本のある暮らし

読書ブログ

【本紹介】子どもたちは夜と遊ぶ

こんばんは。

激動の2020年が終わり、2021年を迎えましたね。

ニュースでは、「ウイルスに年末年始はない」という話が出ていましたが、

今でもまだまだ増加しています。

一人一人が、自分のためにも、そして周りの人たちの為にも

行動を考えなければなりません。

 

 

さて、今年の年末年始は、実家に帰らず一人で過ごしていました。

大学生から一人暮らしを始めましたが、初めてのことです。

いつも年末年始は実家に帰っていたので寂しかったですが、

やりたいと思っていたことが沢山出来ました。

部屋の掃除、読書ノートの整理、お菓子作り、読書。

普段ならできないことが全て出来て、なんだかんだで充実した休みでした。

ただ、この年末年始を過ごして、私自身は一人が好きだと思っていましたが、

案外そうでもないかも、ということに気付くことが出来ました。

確かに、一人の時間は必要です。

でも、一人でいすぎるのもしんどいなぁと感じました。

誰かといる幸せというのも、やはり大切ですね。

 

 

 

前回の記事で紹介した凍りのくじらを読んでから、

私の中で辻村深月週間に入っています。

昨日も、ブックオフのセールに行ってたくさん買ってしまいました。

今日の作品は、『子どもたちは夜と遊ぶ』。

ミステリーとホラー要素を含んでいますが、

様々なことを考えさせられる作品です。

 

 

 

 

 子どもたちは夜と遊ぶ 辻村深月 講談社文庫(上・下)

 

 

 

 

 

 

 

ーーー

内容

ーーー

 

 

『藍、逃げて!藍、にげて!あい、にげて!あい…。
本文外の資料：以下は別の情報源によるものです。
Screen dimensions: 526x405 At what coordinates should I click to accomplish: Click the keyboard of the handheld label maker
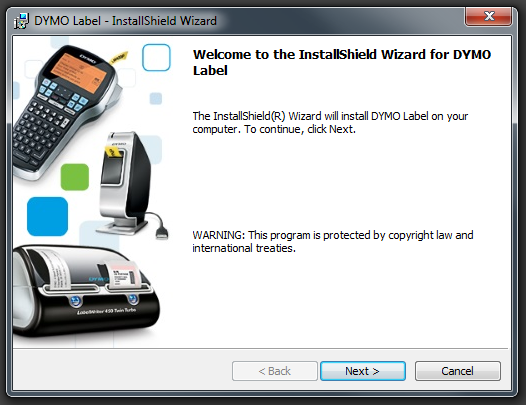click(40, 129)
』

 

藍色の記憶の中でこだまする、兄との記憶。

いつまでも消えない過去が、孤独へと陥れる。

 

 

 

大学受験を間近に控えた少年が、突然姿を消した。

家出ではないか、そう噂される中で母の必死の訴え。

少年は生きているのか、それとも…。

 

そして、その事件を皮切りに始まる二人の少年のゲーム。

それは、殺人ゲームだった。

 

『i』

 

君に会うためなら、僕は何だってする。

見えない兄、『i』に会うためにゲームに参加する木村浅葱。

さあ、次は俺の番ーーー。

 

 

一方通行の片思いが目覚めさせた冷酷な殺人鬼『i』の正体とは…。

 

 

想像を絶する過去、そして孤独の闇は、

大人になりきれない子供たちを巻き込み、

残酷な結末を下す。

 

 

 

 

 

ーーー

感想

ーーー

 

 

 

・壮絶な過去と、孤独

 

この作品では、木村浅葱の壮絶な過去が綴られています。

それは、想像を絶するような、孤独に満ち溢れた過去。

 

この作品を読んでいて、こんなことがあってほしくはないけど、

現実でももしかしたら知らないだけで起こっているのか…と思いました。

自分の世界の狭さ、視野の狭さを思い知らされます。

私は、よく言えば幸せに、悪く言えばのうのうと生きてきたなと

この作品を見て思いました。

自分の周りの人間も、知らないだけで誰にも言えないような過去や

思い出したくもない過去を持っているかもしれない。

そう思うと、やるせない気持ちになり、この気持ちさえも偽善なのかな

と落ち込みました。

 

本の中の世界でしか体験はできない。

でも、もし現実でも起こっているのであれば、目を背けるわけにはいかない。

そう思いました。

 

 

 

・あるべき、希望

 

 

この作品の中に登場する、石澤恭司の言葉で好きな言葉があります。

 

何て言うのかな。大好きで、泣かせたくない人を一人作っておくんだ。二十歳もとっくに過ぎた男が何を恥ずかしいことをって浅葱が笑いたいんなら笑ってくれていいんだけどさ。俺、これだけは譲れない。そうしないと駄目なんだって、昔、気付いた。でないと生き方がどんどんデタラメになって、だらしなくなる。俺、怖いよ。自分が何に対しても夢中になれない、執着できないっていう今の状態。 

 

ー中略ー

 

人間てのは、大好きな人が一人は絶対に必要で、それを巻き込んでいないと駄目なんだ。そうでないと歯止めがかからない。

 

 

 

時折、人生のすべてを投げ出してしまいたくなる時があります。

家族も、友達も、今の仕事も、住んでいる場所も、彼氏も、すべて。

自分のことを誰も知らない、今まで行ったことも知りもしない場所に行って

1人になってしまいたい。

そう思う時があります。

でも、多分私たち人間にとっての希望って、同じく人間なんですよね。

どんなに良いものを買ったって、どんなにおいしいものを食べたって、

きっと、自分を必要としてくれる人には敵わない。

 

人は時に私たちを縛るけれど、人との関りの中で「自由」を得るときもあります。

 

趣味を持つこと、好きなことを仕事にすること。

それらも私たちの生活に潤いを持たすのは間違いないですが、

一番はやはり人との関りで、何としても大切にしたい人がいることではないでしょうか。

それは、彼氏彼女に縛られず、家族であったり、親友であったり、様々だと思います。

 

『この人だけは、失いたくない』

 

そう思える人がいるだけでどれだけ生きる活力になるか。

私たち人間にあるべき希望は、人との関りの中で生まれるのかもしれないと

今回の作品を読んで思いました。

 

 

 

 

ーーー

最後に

ーーー

 

 

今回の作品は、ホラー要素もあって正直怖いです。

殺人現場の様子が、生々しく書かれているため、ホラーが苦手な人は

少し読むのが辛いかもしれません。

私も、実はいうとホラーが苦手で、この本を読み終わった日は

夜怖くて眠れませんでした…(笑)

 

それでも、人の過去がもたらす生き方や考え方、大人とは何なのか、

生きるとは何なのか、様々なことを教えてくれる作品です。

 

ミステリー要素もあって、今回で読んだのは二度目でしたが

理解するのに時間がかかりました。

途中まで、完全に騙されていたし、騙されていたからこそ、

最後が悲しい。

 

 

 

 

ぜひご一読ください。

最後まで読んでいただきありがとうございました。